## Selected excerpt
※

A research team in Canada believes it has a good shot at creating the first-ever successful vaccine against chlamydia in humans.
Although human trials are still a few years away, researchers say the results of early animal studies are “very promising.”
Chlamydia is the most common sexually transmitted infection in North America, according to the Centers for Disease Control and Prevention (CDC). The World Health Organization estimates that it affects roughly 131 million individuals worldwide-particularly in developing countries. Although chlamydia infections are easily treated with antibiotics, in many cases-70% of women and 50% of men-there are often no symptoms to alert an individual to infection, and the infection can progress to cause serious health problems, such as pelvic inflammatory disease and infertility.
Efforts to produce and effective vaccine against chlamydia have been unsuccessful, and any vaccine would have to provide protection against several distinctly different strains.
In the new study, “Immunization with chlamydial type III secretion antigens reduces vaginal shedding and prevents fallopian tube pathology following live C. muridarum challenge” published in Vaccine, researchers at the Michael G. DeGroote Institute for Infectious Disease Research at McMaster University in Canada identified a novel antigen-BD584-which may be effective against the most common form of chlamydia-Chlamydia trachomatis.
BD584 is made up of three T3SS proteins from C. trachomatis. In laboratory studies, BD584 elicited an antibody response that inhibited C. trachomatis infection in vitro, according to the report. In mice infected vaginally with C. muridarum, the vaccine was able to reduce chlamydial shedding by 95% and hydrosalpinx-a symptom of C. trachomatis infection where serous fluids block the fallopian tubes-by almost 88%. Researchers say the drop in hydrosalpinx rates from 80% to 10% in mice models suggests that the antigen may be effective in reducing infertility in those infected with chlamydia.

※

## Stored items
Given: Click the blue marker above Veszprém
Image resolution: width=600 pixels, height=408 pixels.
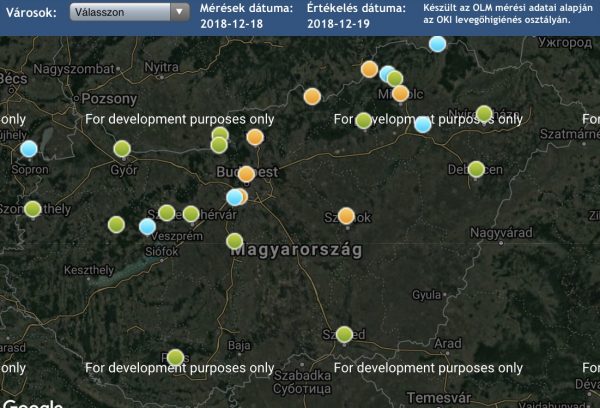Looking at the screenshot, I should (x=147, y=227).
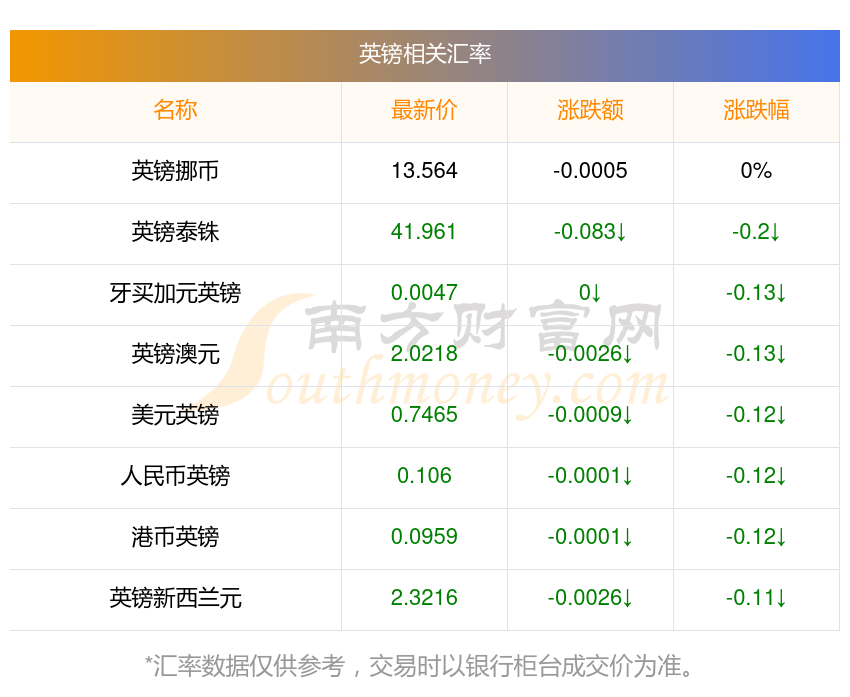Click the down arrow beside -0.2
The image size is (850, 697).
(x=774, y=233)
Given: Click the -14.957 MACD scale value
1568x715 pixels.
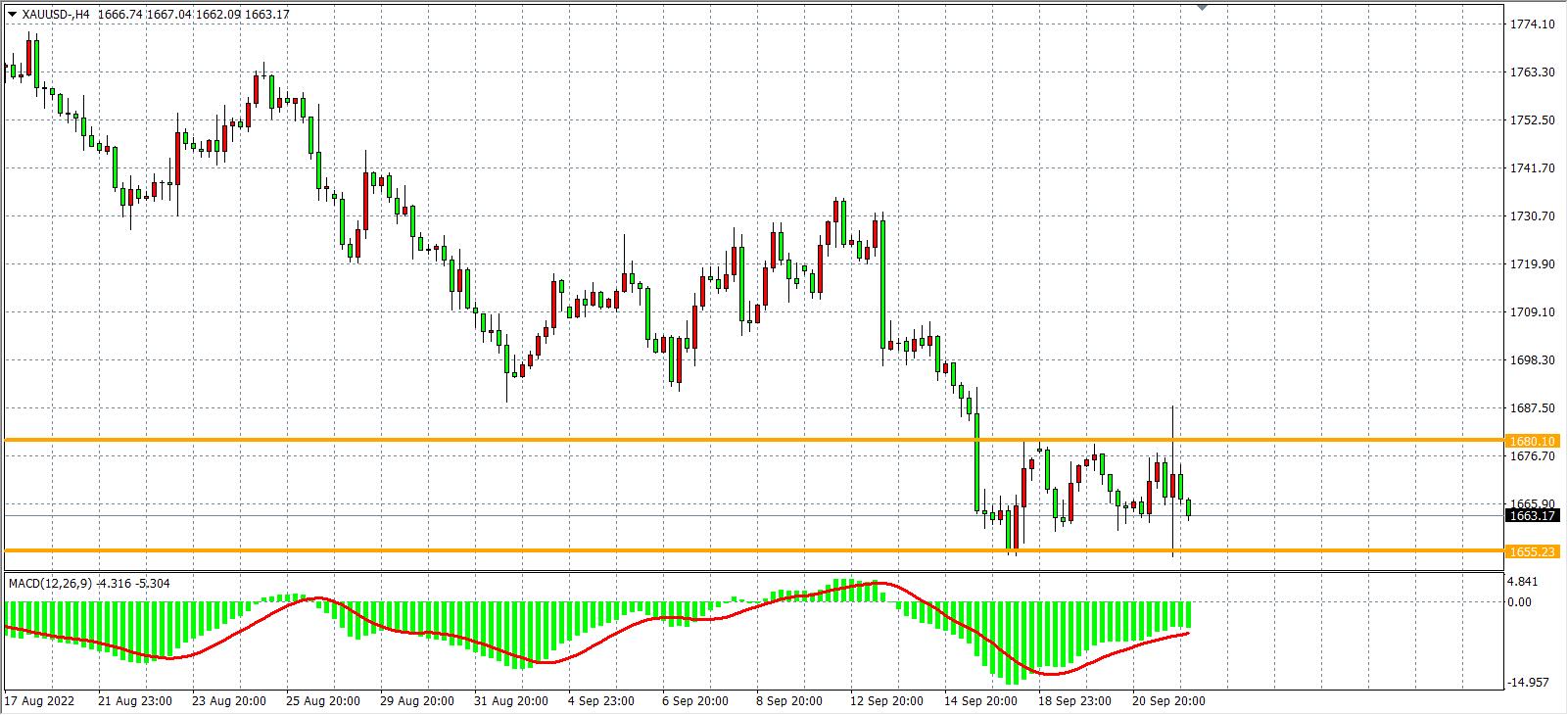Looking at the screenshot, I should coord(1530,683).
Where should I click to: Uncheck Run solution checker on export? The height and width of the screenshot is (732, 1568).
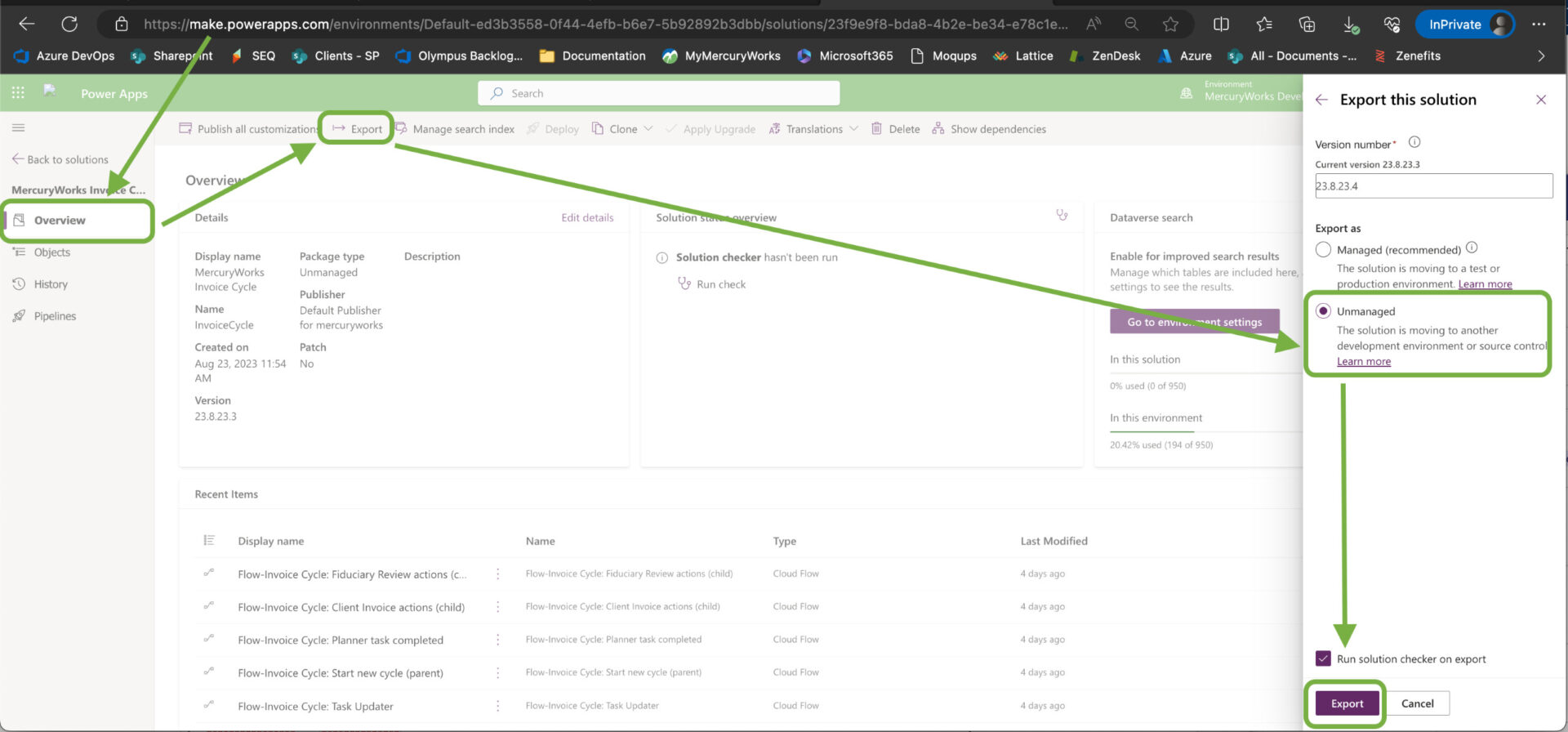coord(1323,658)

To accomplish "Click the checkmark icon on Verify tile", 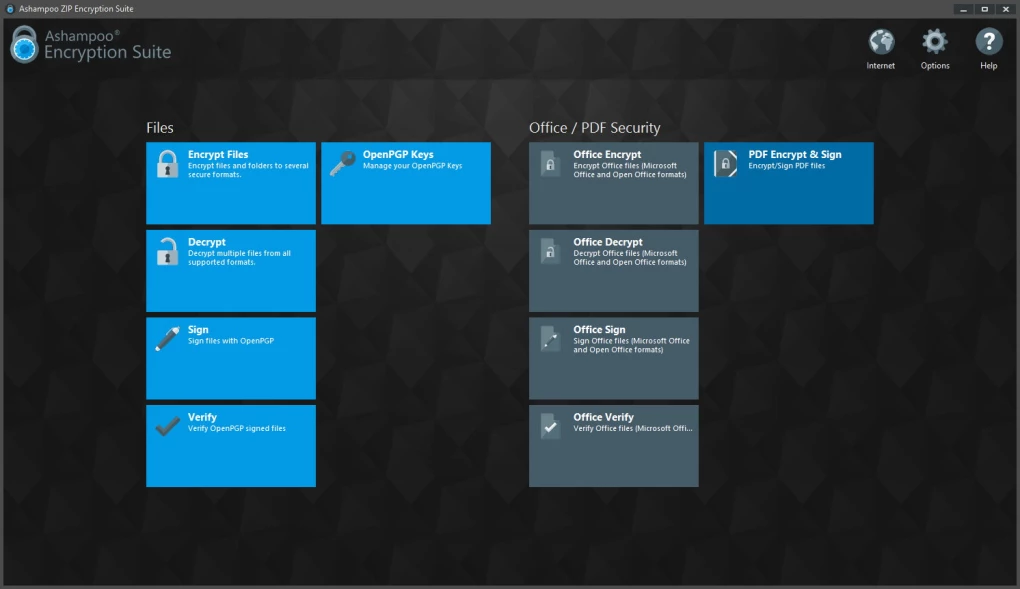I will (167, 426).
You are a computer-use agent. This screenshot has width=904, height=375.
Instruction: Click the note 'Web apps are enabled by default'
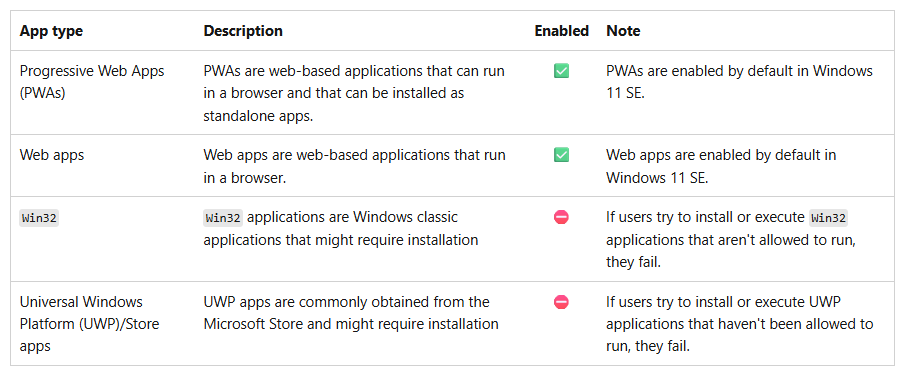pos(721,166)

※

## Tasks for this exercise
1) Could you repeat the chlamydia vaccine article word for word, from "Although human trials" to "disease and infertility."?
2) Can you go on with the chlamydia vaccine article from its last sentence?

## Task-by-task answers
1)
Although human trials are still a few years away, researchers say the results of early animal studies are “very promising.”
Chlamydia is the most common sexually transmitted infection in North America, according to the Centers for Disease Control and Prevention (CDC). The World Health Organization estimates that it affects roughly 131 million individuals worldwide-particularly in developing countries. Although chlamydia infections are easily treated with antibiotics, in many cases-70% of women and 50% of men-there are often no symptoms to alert an individual to infection, and the infection can progress to cause serious health problems, such as pelvic inflammatory disease and infertility.

2)
The vaccine would be administered intranasally and could be administered with minimal training, according to the research team.
James Mahony, PhD, FCCM, FAAM, professor of pathology and molecular medicine, assistant dean of the Medical Sciences Program, and head of service for the Regional Virology Laboratory at McMaster University, led the study and says the identification of an antigen is the first step in successful vaccine development.
“Our vaccine targets the type III secretion mechanism of chlamydia, which is essential for infection of cells. Inhibition of type III secretion blocks infection and prevents the complications such as tubal factor infertility,” Mahoney told Medical Economics in an email. “Our vaccine candidate will protect against all strains of Chlamydia trachomatis which cause genital tract and eye infections. The effectiveness is due in part to the choice of the three chlamydial proteins that we have fused together as a single fusion protein and to the intranasal route of immunization used to stimulate mucosal immunity at distant mucosal sites including the vagina.”
While the research team said the vaccine appears to be very promising in mice, it now must be tested in other animal models before it can move to human trials. Mahoney says trials in a second animal model are underway, and human trials could follow in two to three years.